Gray skyhook predictive control of magnetorheological semi-active seat suspension with time delay

Abstract

Semi-active seat suspension with a magnetorheological (MR) damper has been a popular study issue in recent years. Since the response time delay of the MR damper can reduce the control effect and even make the vibration more severe, there is an urgent need to compensate for the response time delay. In this paper, gray prediction is introduced into the vibration control study of commercial vehicle seat suspension. A gray skyhook prediction controller is designed to compensate for the response time delay. This proposed controller does not rely heavily on controller parameter optimization and requires fewer state variables than other typical time delay compensation controllers. The mechanical property of the MR damper has been tested, modeled, and analyzed.

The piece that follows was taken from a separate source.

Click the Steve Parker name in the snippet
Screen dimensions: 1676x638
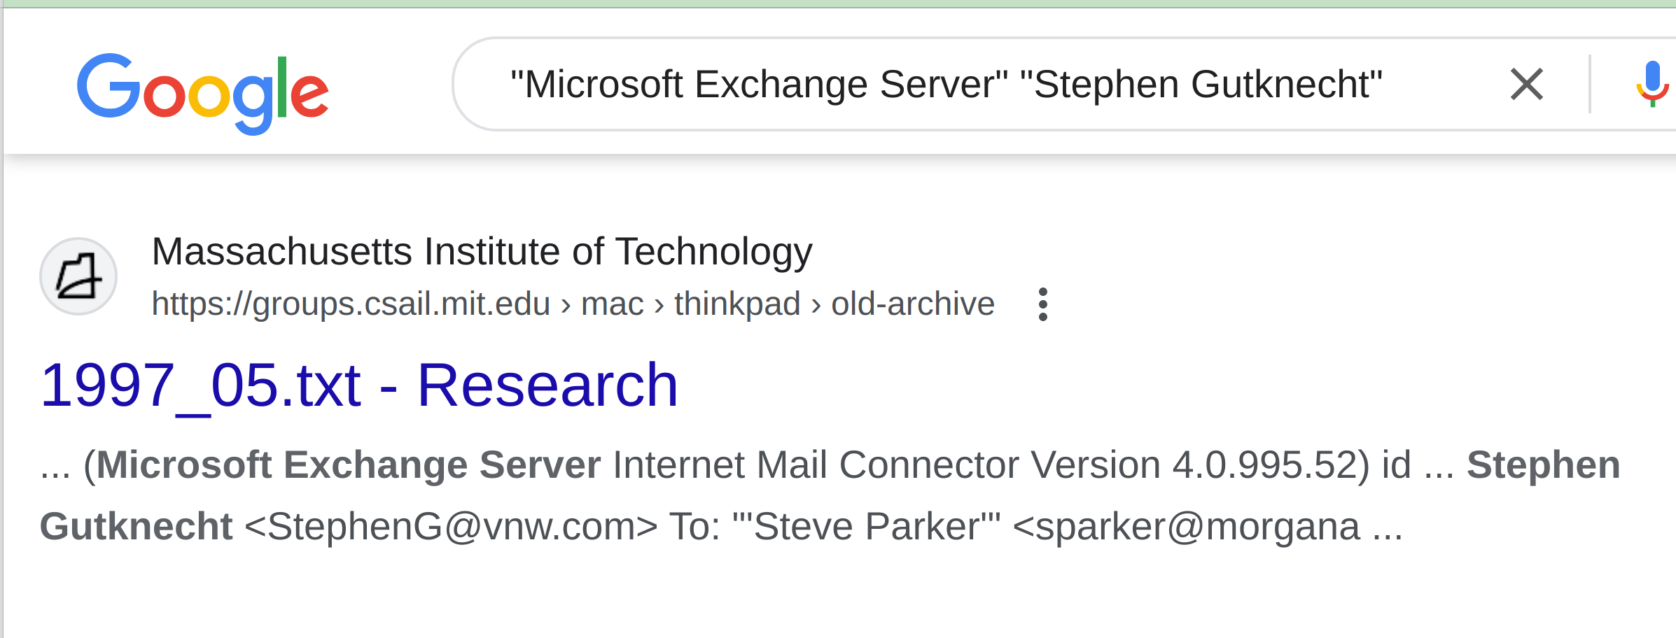(866, 527)

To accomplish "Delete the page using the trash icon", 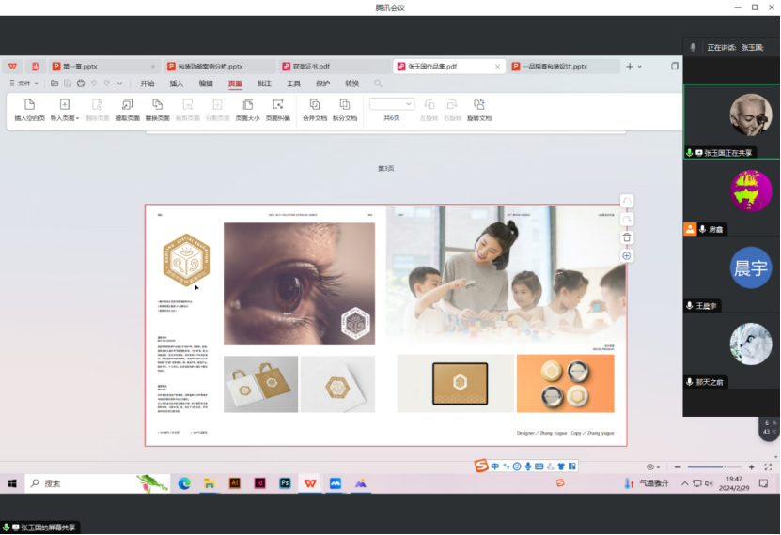I will (x=627, y=237).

A seat suspension dynamic model considering geometric nonlinearity is established based on the motion relationship between the components of the suspension. Subsequently, the effect of the response time delay on seat suspension vibration control has been verified by simulation. The results show that the control effect deteriorates significantly after considering the response time delay. Finally, prediction accuracy and vibration reduction performance of the designed gray skyhook predictive controller are verified by simulation and bench testing. The results illustrate that the gray skyhook predictive controller provides excellent time delay compensation and can significantly improve the ride comfort and handling stability of the driver. This study provides a reference for vibration control research of the MR seat suspension.